**GIVEN REQUEST:** Select every line in the items below that contains the string "width", and copy each one.

**SUPPLIED RECORDS:**
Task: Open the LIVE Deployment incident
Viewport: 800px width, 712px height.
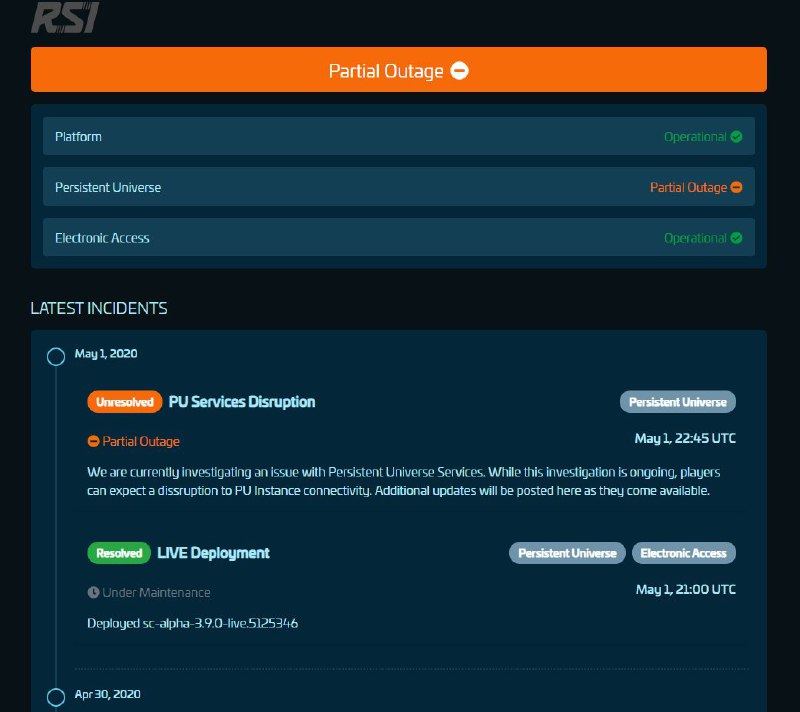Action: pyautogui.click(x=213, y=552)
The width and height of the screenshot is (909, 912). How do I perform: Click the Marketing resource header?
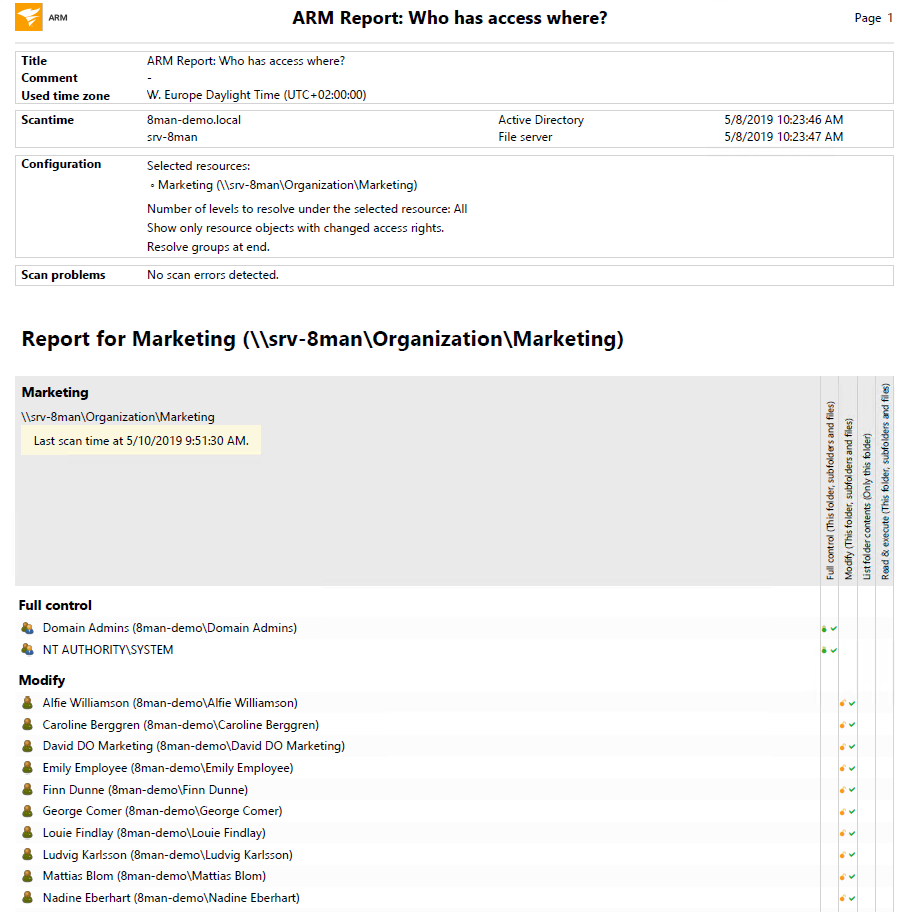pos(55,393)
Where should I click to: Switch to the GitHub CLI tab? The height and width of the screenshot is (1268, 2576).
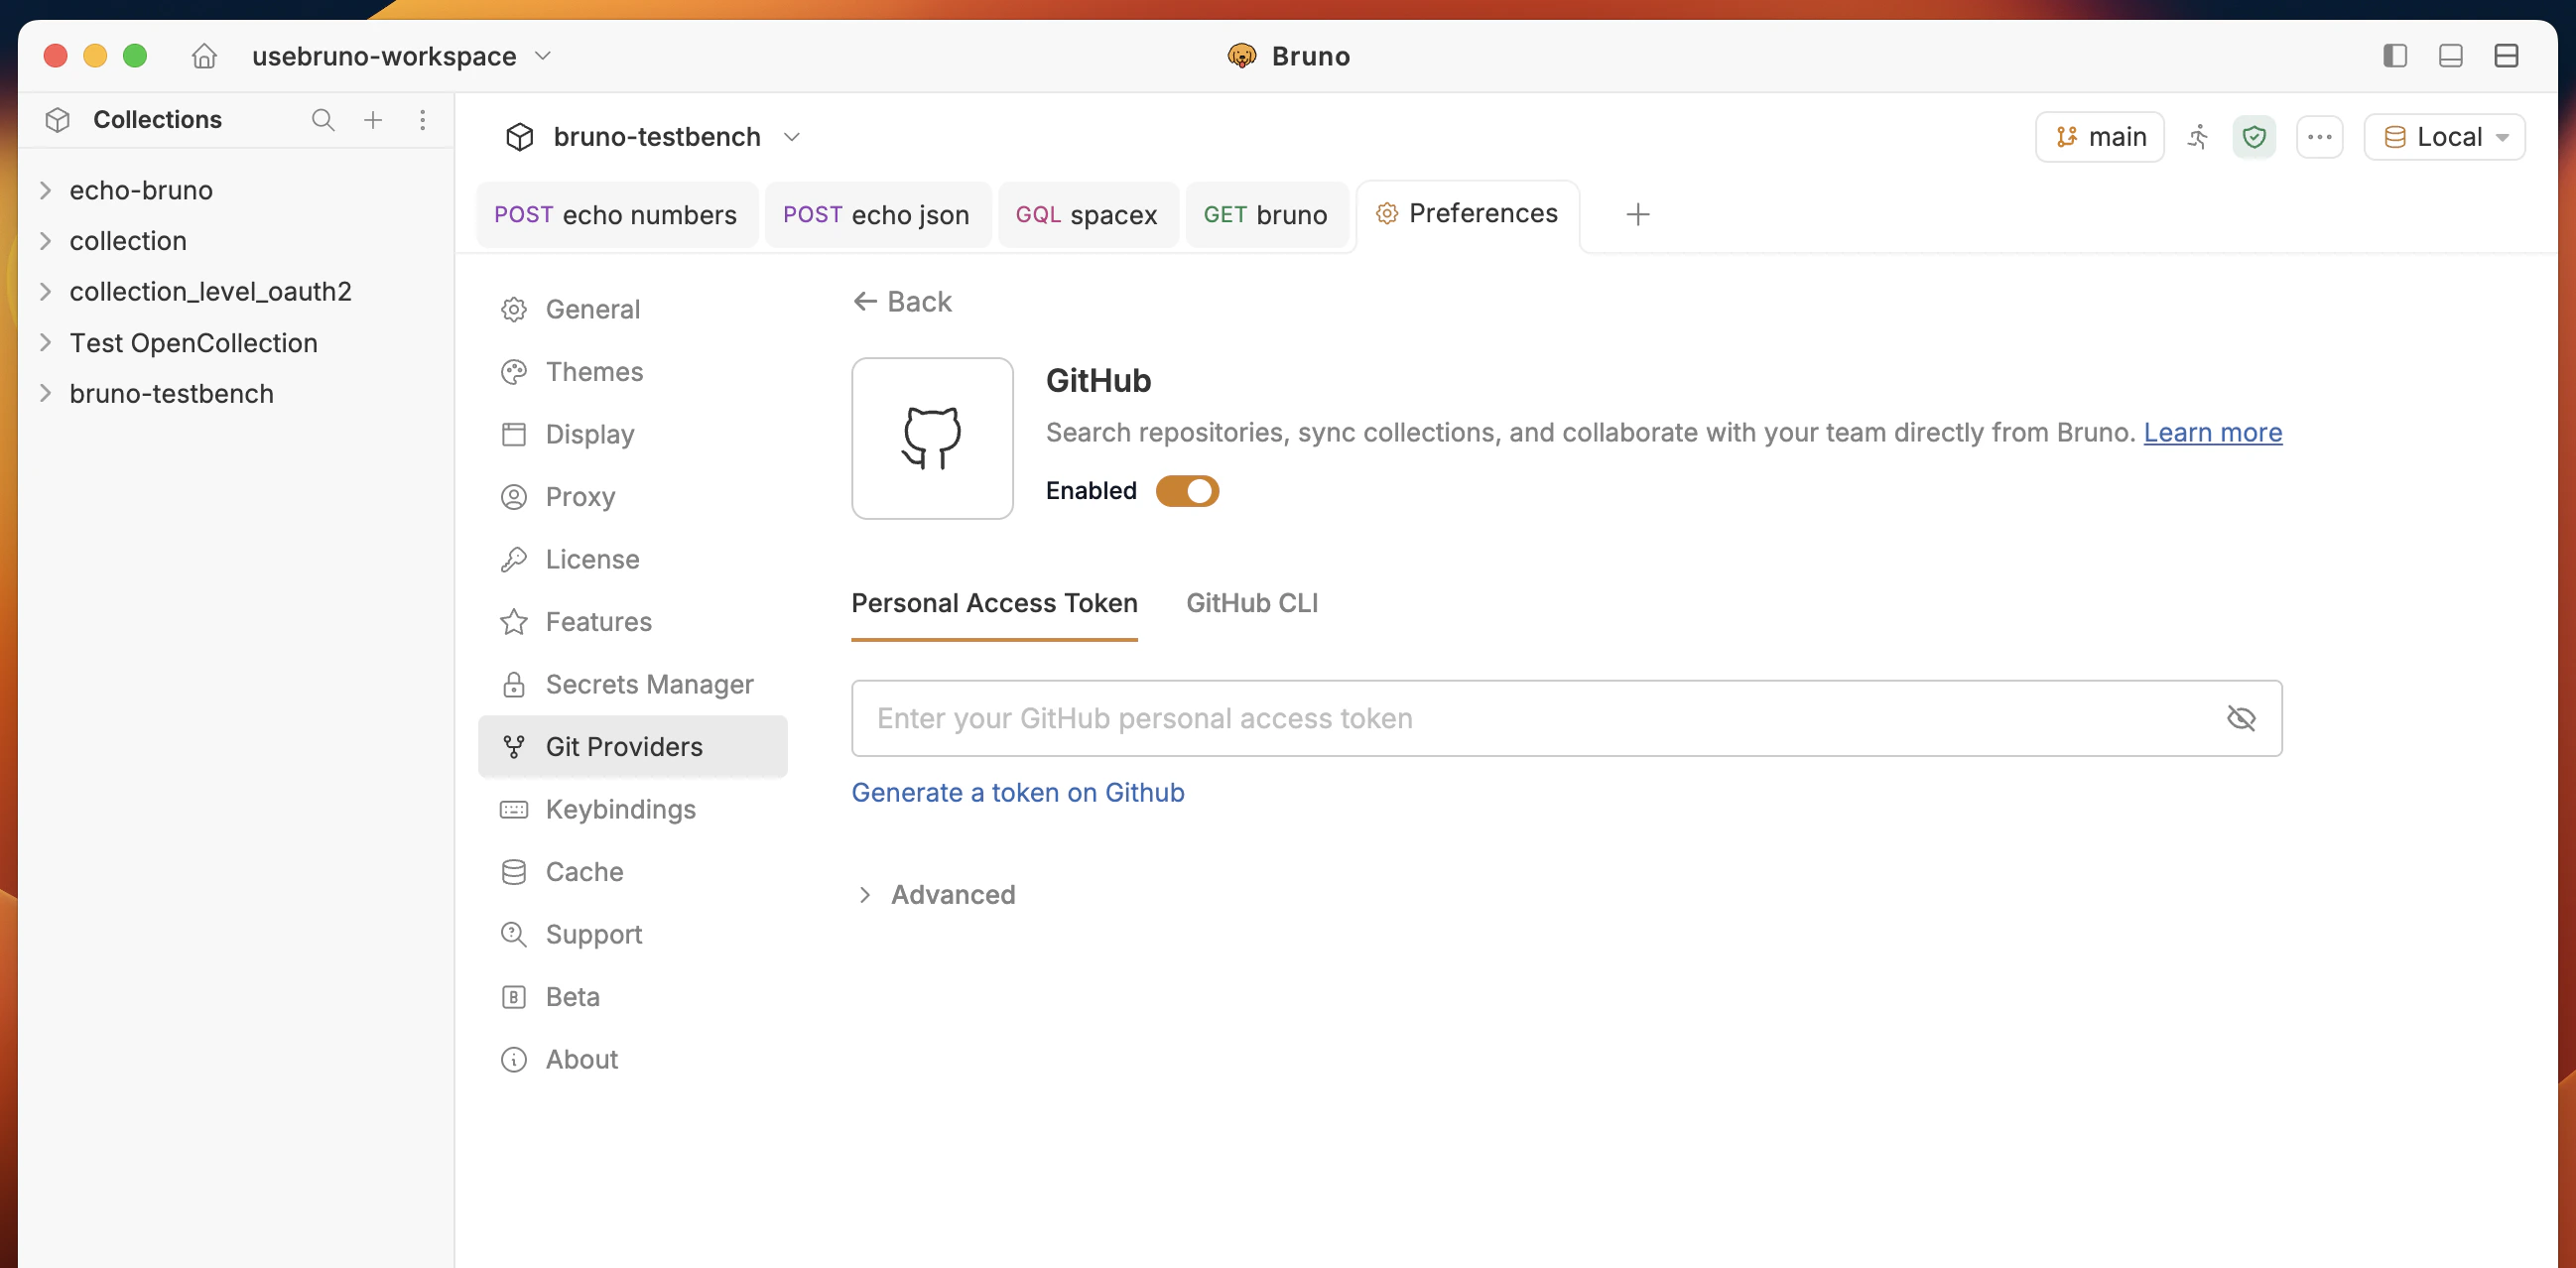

**TASK RESPONSE:**
Viewport: 800px width, 712px height.
The width and height of the screenshot is (909, 912). How do I perform: Click the Marketing resource header?
Where should I click to: Switch to the GitHub CLI tab? The height and width of the screenshot is (1268, 2576).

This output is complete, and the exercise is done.